> _Your objective_
Show every line from the data below that includes "computer".

> _Given records_
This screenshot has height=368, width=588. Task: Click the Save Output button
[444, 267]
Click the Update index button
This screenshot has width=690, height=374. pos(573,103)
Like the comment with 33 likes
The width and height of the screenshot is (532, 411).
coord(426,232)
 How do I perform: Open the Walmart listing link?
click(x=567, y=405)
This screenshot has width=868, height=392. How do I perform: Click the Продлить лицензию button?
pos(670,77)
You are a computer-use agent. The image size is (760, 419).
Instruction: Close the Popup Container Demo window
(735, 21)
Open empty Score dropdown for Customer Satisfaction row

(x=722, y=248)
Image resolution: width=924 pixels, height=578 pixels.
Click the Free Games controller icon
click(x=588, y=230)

...

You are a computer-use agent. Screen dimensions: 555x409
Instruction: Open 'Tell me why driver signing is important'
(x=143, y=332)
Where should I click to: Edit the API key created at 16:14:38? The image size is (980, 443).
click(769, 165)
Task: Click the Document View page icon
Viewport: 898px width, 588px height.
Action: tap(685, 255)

--

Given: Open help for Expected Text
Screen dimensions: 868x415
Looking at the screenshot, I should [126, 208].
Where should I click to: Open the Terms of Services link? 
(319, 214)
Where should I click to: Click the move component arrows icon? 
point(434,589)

> _Response below_
You are a computer-use agent. The image size is (760, 419).
You are a computer-use agent. Screen dimensions: 555x409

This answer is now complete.